Another way is to use the custom matcher .toIncludeSameMembers() from jest-community/jest-extended.

Example given from the README

test('passes when arrays match in a different order', () => {
    expect([1, 2, 3]).toIncludeSameMembers([3, 1, 2]);
    expect([{ foo: 'bar' }, { baz: 'qux' }]).toIncludeSameMembers([{ baz: 'qux' }, { foo: 'bar' }]);
});

It might not make sense to import a library just for one matcher but they have a lot of other useful matchers I've find useful.

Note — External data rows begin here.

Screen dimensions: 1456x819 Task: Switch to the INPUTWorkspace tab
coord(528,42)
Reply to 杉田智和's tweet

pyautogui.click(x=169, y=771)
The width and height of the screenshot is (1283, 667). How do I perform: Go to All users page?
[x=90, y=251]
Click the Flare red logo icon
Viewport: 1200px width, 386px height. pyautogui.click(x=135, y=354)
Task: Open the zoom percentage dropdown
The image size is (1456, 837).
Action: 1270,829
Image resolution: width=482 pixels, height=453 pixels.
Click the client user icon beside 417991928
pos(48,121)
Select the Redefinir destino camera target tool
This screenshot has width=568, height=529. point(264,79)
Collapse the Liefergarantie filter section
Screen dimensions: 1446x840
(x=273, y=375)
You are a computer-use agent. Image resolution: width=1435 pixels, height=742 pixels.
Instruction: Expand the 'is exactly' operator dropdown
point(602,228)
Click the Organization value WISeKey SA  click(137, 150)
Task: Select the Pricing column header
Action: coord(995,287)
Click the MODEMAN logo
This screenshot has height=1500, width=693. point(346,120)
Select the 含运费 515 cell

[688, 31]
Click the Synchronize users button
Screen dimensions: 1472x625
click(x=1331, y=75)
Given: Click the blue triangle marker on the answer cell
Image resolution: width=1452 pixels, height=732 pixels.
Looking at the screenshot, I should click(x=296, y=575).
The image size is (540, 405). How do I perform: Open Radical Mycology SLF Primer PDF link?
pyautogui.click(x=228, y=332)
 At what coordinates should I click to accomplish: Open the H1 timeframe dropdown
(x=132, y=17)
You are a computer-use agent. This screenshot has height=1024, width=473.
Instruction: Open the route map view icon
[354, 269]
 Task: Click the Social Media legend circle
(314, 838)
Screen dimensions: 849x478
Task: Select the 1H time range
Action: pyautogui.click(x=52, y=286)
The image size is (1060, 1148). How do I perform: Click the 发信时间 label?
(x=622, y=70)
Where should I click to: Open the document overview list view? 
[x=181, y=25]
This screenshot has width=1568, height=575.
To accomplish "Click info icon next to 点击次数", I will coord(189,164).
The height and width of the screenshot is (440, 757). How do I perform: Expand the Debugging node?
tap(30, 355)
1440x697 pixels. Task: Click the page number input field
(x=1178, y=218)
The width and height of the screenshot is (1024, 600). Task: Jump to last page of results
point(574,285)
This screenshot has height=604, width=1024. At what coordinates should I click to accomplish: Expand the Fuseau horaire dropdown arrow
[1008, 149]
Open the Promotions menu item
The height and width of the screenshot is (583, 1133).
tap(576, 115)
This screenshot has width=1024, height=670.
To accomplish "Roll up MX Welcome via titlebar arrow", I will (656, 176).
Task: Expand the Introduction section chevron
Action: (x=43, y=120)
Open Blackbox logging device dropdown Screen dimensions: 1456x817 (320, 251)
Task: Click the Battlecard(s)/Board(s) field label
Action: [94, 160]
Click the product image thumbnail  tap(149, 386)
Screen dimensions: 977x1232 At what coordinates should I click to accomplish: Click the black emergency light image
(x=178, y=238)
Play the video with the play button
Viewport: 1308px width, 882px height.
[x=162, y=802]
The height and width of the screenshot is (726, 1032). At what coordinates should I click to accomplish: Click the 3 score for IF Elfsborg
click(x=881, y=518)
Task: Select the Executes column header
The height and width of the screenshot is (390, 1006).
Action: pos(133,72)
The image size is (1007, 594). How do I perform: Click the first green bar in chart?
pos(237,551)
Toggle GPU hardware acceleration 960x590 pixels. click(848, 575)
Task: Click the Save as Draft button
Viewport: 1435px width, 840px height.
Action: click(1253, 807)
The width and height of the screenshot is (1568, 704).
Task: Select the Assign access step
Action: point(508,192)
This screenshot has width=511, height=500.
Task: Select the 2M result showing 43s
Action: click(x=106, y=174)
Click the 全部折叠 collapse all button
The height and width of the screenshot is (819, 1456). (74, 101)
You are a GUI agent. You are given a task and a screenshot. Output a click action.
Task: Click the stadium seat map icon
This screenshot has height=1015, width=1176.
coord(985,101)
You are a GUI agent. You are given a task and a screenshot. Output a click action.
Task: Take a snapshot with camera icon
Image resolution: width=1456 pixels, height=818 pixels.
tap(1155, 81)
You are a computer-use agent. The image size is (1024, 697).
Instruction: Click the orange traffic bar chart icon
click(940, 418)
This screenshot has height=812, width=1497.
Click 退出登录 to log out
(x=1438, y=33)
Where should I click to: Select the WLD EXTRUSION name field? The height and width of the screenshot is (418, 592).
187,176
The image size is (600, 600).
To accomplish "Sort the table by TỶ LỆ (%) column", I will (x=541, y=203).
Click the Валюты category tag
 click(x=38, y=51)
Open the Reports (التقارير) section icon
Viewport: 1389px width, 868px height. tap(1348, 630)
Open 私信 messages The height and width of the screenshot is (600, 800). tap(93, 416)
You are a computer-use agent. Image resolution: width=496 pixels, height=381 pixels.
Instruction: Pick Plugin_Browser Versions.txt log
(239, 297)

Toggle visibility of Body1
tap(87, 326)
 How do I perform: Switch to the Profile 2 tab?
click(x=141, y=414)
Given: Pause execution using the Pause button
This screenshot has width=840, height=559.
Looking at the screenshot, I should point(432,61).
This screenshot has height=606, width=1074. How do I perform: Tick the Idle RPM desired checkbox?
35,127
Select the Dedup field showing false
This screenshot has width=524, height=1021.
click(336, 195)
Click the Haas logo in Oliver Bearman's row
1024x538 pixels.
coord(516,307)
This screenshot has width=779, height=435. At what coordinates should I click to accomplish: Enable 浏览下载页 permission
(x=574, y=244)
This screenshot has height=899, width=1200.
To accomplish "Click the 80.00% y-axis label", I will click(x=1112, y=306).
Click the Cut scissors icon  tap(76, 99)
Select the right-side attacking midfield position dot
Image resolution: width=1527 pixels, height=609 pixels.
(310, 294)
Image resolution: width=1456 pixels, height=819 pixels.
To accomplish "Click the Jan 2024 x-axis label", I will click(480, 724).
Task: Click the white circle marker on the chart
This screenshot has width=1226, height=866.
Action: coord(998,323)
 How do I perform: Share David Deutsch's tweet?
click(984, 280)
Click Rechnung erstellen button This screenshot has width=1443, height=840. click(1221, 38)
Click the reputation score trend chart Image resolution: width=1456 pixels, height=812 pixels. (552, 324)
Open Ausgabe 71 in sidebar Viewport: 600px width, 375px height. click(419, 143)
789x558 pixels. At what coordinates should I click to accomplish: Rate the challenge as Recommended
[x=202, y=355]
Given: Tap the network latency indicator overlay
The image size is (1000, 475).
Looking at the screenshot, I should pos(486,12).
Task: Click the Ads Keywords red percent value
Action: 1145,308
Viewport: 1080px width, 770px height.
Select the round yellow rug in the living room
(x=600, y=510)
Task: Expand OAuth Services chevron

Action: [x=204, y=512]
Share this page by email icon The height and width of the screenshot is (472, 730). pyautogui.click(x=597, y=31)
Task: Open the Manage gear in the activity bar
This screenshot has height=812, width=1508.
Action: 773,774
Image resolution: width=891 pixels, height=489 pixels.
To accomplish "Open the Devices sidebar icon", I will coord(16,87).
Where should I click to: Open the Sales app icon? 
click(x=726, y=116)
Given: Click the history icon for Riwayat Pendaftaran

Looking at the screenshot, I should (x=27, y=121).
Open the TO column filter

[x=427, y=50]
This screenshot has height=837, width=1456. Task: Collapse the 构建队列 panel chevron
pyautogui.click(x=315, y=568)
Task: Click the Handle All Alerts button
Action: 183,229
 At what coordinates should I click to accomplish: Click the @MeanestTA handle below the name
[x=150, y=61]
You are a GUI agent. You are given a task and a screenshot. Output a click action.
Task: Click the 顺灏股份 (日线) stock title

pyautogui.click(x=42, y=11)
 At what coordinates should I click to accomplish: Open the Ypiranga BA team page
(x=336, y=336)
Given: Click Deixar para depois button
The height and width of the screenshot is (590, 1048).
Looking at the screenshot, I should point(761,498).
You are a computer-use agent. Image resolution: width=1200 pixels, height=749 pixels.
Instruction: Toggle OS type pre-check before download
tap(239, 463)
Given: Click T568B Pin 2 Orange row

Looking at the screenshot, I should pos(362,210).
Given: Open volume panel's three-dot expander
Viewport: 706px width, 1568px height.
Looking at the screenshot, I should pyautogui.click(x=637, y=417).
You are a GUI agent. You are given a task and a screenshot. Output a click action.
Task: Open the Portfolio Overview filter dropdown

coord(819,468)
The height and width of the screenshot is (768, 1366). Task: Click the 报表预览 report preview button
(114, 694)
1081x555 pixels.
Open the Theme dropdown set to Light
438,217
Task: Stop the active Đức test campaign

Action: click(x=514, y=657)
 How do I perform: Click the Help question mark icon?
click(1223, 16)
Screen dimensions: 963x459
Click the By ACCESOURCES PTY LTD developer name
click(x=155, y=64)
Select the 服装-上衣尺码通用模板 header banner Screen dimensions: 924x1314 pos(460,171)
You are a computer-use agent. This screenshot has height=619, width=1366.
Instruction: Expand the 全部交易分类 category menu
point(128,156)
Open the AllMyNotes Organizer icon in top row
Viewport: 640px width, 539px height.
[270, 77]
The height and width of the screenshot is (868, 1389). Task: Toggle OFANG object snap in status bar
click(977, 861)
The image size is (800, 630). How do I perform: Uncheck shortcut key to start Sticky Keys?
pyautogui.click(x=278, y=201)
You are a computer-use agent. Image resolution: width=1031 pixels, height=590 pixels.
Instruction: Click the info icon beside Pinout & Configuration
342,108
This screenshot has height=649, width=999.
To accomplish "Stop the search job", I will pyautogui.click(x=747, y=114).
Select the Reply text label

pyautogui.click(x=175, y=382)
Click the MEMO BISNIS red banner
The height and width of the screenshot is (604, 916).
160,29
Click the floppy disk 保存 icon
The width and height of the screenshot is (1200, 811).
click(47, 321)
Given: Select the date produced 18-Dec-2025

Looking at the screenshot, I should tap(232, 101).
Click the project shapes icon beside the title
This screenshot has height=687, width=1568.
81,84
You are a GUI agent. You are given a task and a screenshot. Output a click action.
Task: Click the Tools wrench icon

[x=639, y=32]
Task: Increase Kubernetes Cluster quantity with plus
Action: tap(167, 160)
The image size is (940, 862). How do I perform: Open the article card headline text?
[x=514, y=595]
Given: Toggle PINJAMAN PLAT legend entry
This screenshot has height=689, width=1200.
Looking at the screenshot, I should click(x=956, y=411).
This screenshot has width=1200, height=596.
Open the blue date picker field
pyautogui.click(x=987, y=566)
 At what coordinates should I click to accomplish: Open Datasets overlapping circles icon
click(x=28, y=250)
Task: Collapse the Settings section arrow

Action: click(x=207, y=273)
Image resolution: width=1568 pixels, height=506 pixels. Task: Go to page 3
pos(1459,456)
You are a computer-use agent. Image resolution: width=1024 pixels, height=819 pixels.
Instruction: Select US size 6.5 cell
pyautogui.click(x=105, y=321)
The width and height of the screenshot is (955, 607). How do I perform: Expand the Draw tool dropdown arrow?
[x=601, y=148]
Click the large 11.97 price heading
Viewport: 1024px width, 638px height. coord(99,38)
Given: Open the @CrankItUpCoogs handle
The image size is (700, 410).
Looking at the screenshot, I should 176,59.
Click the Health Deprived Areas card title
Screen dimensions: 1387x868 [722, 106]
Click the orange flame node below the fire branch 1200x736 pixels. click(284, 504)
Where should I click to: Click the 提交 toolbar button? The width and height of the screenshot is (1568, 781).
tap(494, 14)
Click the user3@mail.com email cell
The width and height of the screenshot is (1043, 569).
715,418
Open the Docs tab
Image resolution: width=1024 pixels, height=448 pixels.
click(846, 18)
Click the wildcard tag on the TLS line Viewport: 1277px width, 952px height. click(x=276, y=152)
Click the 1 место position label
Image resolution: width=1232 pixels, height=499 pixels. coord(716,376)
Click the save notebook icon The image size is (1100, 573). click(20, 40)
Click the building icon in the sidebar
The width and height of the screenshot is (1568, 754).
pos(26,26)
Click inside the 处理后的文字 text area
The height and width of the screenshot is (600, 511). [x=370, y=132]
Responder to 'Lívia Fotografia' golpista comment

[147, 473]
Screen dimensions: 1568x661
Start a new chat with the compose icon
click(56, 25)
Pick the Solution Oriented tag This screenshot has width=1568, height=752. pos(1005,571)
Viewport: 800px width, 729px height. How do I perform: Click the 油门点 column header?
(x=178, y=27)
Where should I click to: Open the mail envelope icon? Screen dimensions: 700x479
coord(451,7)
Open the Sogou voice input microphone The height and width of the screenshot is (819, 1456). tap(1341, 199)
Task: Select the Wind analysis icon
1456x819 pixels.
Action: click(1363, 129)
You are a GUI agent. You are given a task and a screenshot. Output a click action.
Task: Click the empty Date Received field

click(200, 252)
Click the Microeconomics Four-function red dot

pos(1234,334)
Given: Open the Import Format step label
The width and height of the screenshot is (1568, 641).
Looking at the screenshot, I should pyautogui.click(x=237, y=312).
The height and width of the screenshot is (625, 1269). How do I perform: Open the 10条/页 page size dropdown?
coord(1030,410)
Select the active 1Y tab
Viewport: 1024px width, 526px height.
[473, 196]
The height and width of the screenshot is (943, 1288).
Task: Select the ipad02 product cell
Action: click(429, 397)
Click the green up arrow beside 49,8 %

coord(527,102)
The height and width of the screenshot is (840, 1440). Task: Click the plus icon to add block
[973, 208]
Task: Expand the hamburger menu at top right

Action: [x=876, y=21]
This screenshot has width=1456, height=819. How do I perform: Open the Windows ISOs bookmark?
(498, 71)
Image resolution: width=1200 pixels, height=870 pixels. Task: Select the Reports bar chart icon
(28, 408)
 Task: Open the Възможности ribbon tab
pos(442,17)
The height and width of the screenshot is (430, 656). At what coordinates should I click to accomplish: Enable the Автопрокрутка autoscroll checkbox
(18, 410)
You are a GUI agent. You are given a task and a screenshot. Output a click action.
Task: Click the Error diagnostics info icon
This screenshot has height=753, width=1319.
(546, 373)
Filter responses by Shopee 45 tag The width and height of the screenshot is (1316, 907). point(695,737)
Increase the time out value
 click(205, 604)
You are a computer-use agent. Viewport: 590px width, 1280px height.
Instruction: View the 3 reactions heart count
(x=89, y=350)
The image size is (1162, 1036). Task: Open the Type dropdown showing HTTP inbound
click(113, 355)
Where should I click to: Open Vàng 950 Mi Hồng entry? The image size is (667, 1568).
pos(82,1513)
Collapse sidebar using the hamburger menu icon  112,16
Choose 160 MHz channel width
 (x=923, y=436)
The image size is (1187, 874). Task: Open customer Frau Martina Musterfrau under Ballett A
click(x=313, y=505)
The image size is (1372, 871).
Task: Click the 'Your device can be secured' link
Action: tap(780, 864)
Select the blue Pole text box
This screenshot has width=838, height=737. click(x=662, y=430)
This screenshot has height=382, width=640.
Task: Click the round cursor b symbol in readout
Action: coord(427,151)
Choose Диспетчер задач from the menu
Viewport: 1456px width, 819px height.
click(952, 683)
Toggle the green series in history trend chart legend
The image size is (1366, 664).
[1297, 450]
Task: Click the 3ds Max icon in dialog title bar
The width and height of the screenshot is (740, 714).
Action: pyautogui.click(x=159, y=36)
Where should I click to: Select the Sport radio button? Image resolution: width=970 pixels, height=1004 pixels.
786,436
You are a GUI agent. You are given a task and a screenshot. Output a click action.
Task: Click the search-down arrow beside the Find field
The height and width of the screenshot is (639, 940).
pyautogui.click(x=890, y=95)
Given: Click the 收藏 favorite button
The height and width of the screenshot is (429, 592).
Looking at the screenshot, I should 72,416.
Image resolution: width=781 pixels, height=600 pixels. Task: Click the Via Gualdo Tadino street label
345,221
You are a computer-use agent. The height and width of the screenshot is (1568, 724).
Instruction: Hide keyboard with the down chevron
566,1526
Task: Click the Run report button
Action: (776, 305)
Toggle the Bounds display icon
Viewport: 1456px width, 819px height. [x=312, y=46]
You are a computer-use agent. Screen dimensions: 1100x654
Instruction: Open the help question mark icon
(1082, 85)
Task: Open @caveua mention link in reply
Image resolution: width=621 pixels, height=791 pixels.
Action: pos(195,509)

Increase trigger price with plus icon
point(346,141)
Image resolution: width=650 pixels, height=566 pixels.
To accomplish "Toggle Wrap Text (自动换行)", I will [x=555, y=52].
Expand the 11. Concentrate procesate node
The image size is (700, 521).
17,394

Additional note, if you're using Typescript, you should import the types for the methods added to expect with this line:

import 'jest-extended';
Seat answered 16/1, 2020 at 0:45 Comment(0)
B
4

I would probably just check that the arrays were equal when sorted:

expect(value.sort()).toEqual([2, 1, 3].sort())
Barrie answered 15/1, 2020 at 11:14 Comment(0)
L
1

What about arrayContaining

expect(value).toEqual(expect.arrayContaining([2, 1, 3]));
Luncheon answered 3/5, 2018 at 11:12 Comment(2)
arrayContaining is similar to what I need. However, arrayContaining allows actual to have additional values that are not in expected. I want to make sure that both arrays contain exactly the same elements, only potentially in different orders.Araxes
Then you have write it by yourself.Orella
H
0

Perhaps you could use the array.sort method to line up the order in conjunction with the arrayContaining method. You might also include a length test for good measure.

const value = [1, 2, 3];
expect(value).toHaveLength(3);
expect(value.sort()).toEqual(expect.arrayContaining(value.sort()));
Holocaust answered 3/5, 2018 at 16:28 Comment(1)
Your second expect tests that value contains its own items. If you're sorting the lists, surely you don't need to also use arrayContaining?Barrie
S
0

A variation on the answer by spoonmeiser that uses the copying version of sort, toSorted().